======== EXERCISE INPUT ========

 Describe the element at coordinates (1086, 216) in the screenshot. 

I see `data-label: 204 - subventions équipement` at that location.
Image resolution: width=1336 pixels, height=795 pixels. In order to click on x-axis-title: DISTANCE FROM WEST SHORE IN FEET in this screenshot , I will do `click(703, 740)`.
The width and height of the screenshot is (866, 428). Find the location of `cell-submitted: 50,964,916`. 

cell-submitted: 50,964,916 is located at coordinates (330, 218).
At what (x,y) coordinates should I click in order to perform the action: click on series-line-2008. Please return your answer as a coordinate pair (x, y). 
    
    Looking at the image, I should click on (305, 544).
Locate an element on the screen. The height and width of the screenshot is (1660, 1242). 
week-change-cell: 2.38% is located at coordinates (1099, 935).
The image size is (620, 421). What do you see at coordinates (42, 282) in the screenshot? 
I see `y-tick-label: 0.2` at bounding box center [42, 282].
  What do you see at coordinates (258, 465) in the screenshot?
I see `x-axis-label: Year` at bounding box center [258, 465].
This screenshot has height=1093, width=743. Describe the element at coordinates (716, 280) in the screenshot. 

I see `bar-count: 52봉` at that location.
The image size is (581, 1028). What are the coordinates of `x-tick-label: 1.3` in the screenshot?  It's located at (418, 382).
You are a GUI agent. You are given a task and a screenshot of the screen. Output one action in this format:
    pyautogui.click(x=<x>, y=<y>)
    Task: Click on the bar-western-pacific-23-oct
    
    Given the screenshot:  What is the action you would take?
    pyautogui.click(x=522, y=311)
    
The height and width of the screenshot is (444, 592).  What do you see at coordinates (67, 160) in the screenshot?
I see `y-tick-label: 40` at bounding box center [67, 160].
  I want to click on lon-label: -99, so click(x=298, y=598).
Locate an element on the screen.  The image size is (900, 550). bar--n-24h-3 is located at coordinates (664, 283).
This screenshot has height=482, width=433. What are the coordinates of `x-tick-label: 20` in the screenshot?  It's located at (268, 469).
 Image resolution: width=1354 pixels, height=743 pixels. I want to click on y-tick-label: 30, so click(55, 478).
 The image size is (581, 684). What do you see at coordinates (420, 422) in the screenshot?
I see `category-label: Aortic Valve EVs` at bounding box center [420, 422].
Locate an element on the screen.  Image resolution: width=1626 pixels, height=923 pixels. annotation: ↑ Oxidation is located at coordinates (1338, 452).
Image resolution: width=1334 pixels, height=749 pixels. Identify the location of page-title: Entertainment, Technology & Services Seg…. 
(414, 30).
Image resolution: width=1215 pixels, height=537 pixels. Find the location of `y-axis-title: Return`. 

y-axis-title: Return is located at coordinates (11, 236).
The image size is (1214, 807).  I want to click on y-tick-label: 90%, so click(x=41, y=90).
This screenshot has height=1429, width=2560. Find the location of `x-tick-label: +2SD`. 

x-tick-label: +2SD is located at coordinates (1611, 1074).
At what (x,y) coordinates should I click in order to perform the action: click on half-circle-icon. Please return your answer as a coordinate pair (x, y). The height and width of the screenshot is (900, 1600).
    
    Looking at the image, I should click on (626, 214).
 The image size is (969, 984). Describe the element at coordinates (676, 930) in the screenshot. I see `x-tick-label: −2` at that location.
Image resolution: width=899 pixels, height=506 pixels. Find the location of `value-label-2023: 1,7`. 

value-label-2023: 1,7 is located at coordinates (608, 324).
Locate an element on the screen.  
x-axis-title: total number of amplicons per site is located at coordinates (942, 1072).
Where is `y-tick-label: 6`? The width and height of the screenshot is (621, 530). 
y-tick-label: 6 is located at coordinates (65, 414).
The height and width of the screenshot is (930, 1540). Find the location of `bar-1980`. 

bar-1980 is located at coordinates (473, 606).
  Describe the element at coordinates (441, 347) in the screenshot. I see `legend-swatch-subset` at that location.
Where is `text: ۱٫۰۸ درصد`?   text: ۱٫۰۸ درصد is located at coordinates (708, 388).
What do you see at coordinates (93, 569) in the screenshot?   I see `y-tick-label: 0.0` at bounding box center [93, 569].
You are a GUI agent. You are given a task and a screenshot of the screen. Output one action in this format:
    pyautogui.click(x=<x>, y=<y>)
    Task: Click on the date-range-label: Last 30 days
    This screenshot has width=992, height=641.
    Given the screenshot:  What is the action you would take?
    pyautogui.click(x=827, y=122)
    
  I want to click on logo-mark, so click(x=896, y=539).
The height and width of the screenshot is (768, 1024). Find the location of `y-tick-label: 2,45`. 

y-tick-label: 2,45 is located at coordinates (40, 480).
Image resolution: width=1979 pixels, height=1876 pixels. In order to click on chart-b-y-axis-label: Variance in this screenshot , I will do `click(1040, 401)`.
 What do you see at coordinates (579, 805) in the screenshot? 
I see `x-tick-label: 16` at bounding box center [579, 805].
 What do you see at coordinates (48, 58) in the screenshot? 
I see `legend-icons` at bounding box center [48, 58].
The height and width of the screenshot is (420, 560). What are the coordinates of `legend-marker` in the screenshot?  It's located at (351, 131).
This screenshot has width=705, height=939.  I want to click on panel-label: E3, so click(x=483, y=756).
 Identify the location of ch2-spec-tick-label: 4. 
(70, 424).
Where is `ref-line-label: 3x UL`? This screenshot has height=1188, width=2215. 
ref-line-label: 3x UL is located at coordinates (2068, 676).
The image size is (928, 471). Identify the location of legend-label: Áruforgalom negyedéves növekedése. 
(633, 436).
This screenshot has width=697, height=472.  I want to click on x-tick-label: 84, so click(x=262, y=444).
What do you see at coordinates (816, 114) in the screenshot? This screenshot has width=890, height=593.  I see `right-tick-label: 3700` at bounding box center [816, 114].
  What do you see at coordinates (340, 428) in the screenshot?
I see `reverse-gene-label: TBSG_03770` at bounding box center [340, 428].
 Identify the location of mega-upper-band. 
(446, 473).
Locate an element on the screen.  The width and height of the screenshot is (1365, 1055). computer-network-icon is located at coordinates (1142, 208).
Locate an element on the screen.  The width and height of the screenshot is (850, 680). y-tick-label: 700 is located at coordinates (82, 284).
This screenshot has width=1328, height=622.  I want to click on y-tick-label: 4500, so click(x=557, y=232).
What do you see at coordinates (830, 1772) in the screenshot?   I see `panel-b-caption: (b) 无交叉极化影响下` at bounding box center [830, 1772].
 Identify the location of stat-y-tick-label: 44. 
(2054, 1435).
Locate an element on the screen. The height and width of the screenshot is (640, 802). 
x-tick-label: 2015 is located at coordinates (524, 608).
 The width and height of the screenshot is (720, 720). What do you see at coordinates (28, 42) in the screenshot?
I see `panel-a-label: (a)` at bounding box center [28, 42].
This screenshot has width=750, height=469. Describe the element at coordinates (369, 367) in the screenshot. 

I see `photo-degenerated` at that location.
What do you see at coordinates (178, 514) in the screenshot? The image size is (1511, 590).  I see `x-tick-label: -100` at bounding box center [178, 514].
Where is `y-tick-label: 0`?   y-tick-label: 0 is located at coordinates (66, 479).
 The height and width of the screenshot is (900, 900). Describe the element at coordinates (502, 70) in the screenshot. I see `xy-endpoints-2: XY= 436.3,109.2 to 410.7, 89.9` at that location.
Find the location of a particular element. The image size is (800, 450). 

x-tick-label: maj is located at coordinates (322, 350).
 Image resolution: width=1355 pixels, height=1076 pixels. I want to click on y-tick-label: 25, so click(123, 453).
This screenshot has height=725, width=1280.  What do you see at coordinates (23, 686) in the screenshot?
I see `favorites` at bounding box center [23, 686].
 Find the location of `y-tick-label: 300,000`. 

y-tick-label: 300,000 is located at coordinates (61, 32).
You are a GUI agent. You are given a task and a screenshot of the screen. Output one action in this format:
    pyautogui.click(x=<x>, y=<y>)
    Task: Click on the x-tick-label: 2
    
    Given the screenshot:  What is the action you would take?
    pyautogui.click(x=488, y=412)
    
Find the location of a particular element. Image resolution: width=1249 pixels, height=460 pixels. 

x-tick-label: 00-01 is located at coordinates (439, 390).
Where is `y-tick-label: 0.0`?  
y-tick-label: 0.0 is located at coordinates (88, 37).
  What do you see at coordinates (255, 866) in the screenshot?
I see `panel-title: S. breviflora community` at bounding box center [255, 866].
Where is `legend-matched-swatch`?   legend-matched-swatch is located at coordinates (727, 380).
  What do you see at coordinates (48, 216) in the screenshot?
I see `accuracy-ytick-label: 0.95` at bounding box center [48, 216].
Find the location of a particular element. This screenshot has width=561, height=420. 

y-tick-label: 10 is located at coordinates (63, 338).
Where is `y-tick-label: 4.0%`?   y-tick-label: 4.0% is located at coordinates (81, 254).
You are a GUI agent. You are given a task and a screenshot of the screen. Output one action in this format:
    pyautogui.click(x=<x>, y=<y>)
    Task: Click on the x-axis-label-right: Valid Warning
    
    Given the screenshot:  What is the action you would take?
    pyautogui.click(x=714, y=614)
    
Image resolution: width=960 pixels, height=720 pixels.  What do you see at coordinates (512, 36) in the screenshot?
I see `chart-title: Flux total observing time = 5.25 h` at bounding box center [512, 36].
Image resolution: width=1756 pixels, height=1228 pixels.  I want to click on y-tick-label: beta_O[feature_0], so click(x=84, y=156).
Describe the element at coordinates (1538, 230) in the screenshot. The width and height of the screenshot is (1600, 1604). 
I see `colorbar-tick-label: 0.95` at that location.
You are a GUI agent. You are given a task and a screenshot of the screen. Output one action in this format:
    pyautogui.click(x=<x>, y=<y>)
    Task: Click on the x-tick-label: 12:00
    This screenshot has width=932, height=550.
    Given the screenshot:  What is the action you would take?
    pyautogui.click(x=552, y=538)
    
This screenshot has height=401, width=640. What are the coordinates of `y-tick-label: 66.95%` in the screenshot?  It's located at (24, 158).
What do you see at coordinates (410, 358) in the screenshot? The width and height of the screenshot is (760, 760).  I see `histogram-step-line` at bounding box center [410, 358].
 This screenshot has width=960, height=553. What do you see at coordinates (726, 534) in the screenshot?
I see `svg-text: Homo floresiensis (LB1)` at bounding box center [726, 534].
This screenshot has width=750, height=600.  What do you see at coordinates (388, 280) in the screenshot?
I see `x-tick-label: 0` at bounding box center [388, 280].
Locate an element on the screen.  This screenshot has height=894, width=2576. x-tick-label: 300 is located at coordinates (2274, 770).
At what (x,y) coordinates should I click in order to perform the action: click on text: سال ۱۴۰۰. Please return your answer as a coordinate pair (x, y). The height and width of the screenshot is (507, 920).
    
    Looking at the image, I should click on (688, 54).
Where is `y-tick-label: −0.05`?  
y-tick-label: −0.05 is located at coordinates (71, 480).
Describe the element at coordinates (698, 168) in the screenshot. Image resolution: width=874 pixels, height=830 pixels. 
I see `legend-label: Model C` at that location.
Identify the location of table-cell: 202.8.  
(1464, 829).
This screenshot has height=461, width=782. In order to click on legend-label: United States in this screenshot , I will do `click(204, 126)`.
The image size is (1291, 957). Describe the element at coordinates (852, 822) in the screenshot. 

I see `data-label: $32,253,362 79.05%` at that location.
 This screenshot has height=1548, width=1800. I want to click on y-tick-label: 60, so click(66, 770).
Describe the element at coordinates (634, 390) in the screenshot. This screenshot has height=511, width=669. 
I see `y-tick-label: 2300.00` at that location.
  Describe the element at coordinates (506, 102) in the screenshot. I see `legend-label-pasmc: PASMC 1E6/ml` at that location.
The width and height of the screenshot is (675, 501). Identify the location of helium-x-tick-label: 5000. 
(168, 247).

========

Present the records from the line containing "Describe the element at coordinates (634, 390)" through the end of the records as a Markdown table with columns Row and Line, leaving out blank lines.

| Row | Line |
|---|---|
| 1 | Describe the element at coordinates (634, 390) in the screenshot. This screenshot has height=511, width=669.  |
| 2 | I see `y-tick-label: 2300.00` at that location. |
| 3 |   Describe the element at coordinates (506, 102) in the screenshot. I see `legend-label-pasmc: PASMC 1E6/ml` at that location. |
| 4 | The width and height of the screenshot is (675, 501). Identify the location of helium-x-tick-label: 5000.  |
| 5 | (168, 247). |